Experiment 18 - Constraint Propagation for Realness
Sources: Dechter’s Constraint Processing (Arc Consistency, AC-3) + TAOCP Vol. 4 Fascicle 7 (Constraint Satisfaction)
Formulation as CSP:
- Variables: each node in the EML computation graph
- Domain: {real, complex}
- Constraints:
- “final output must be real”
- “ln(positive_real) → real”
- “exp(real) → positive_real”
- “real + real → real”
- “positive_real × positive_real → positive_real”
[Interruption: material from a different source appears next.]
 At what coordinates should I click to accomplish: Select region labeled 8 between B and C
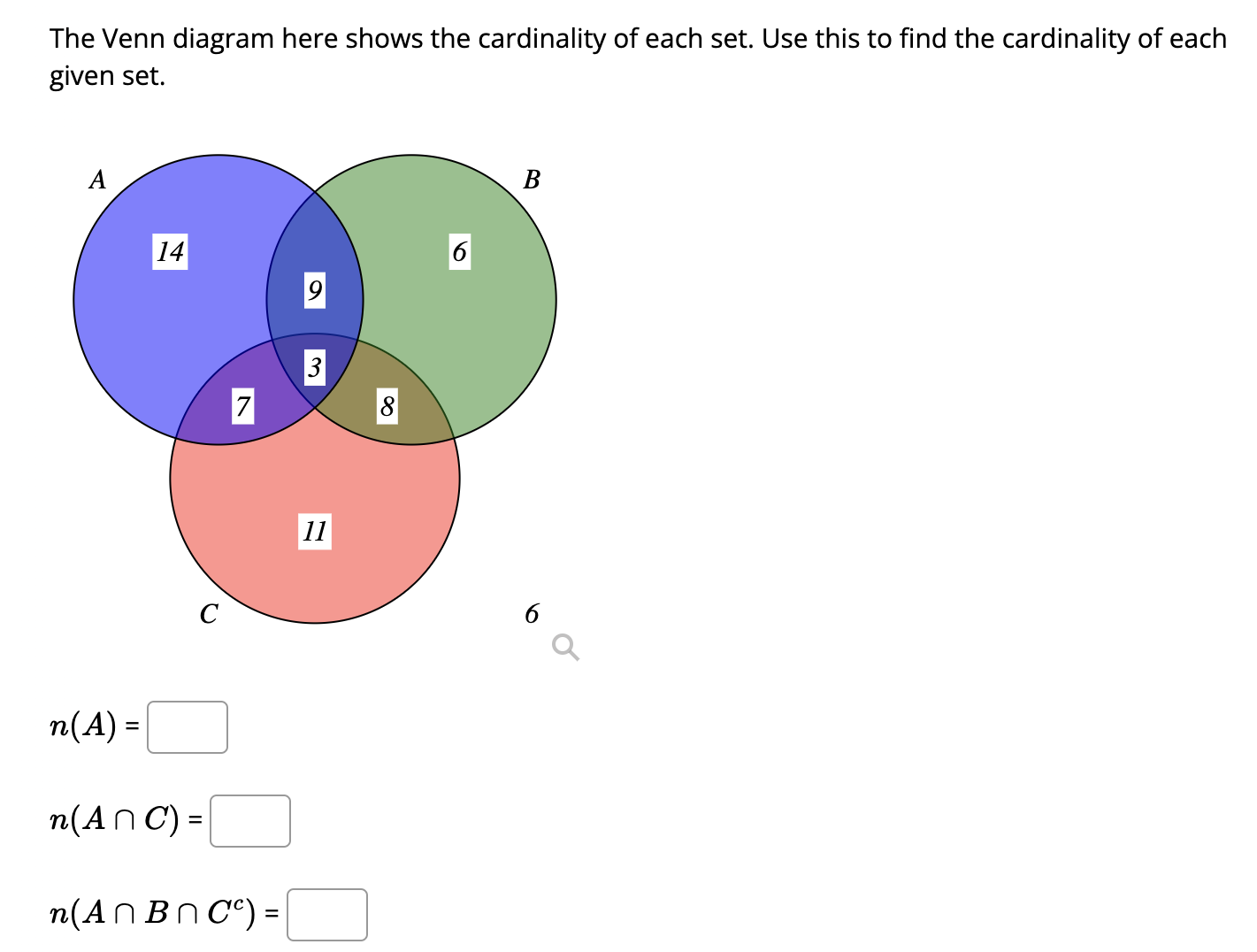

Run AC-3 backwards from outputs. Any node proven to be in the “real” domain uses f64 ops instead of Complex64.
Provenance:
- The CSP formulation maps directly to Dechter’s framework: variables = graph nodes, domains = {real, complex}, constraints = type rules.
- AC-3 (arc consistency algorithm 3) from Dechter Ch. 3 is the workhorse: iterate until fixpoint, propagating domain reductions.
- TAOCP Fascicle 7’s treatment of constraint satisfaction provides the backtracking framework for cases where AC-3 alone is insufficient.
- This generalizes our best single optimization (Exp 6, real-exp bypass, ~40% speedup) from hand-coded matmul-only to all operations (softmax, RMSNorm, SiLU, RoPE).
Expected impact: Generalize real-bypass to all ops. Could be significant for softmax and RMSNorm which also have known-real intermediate values.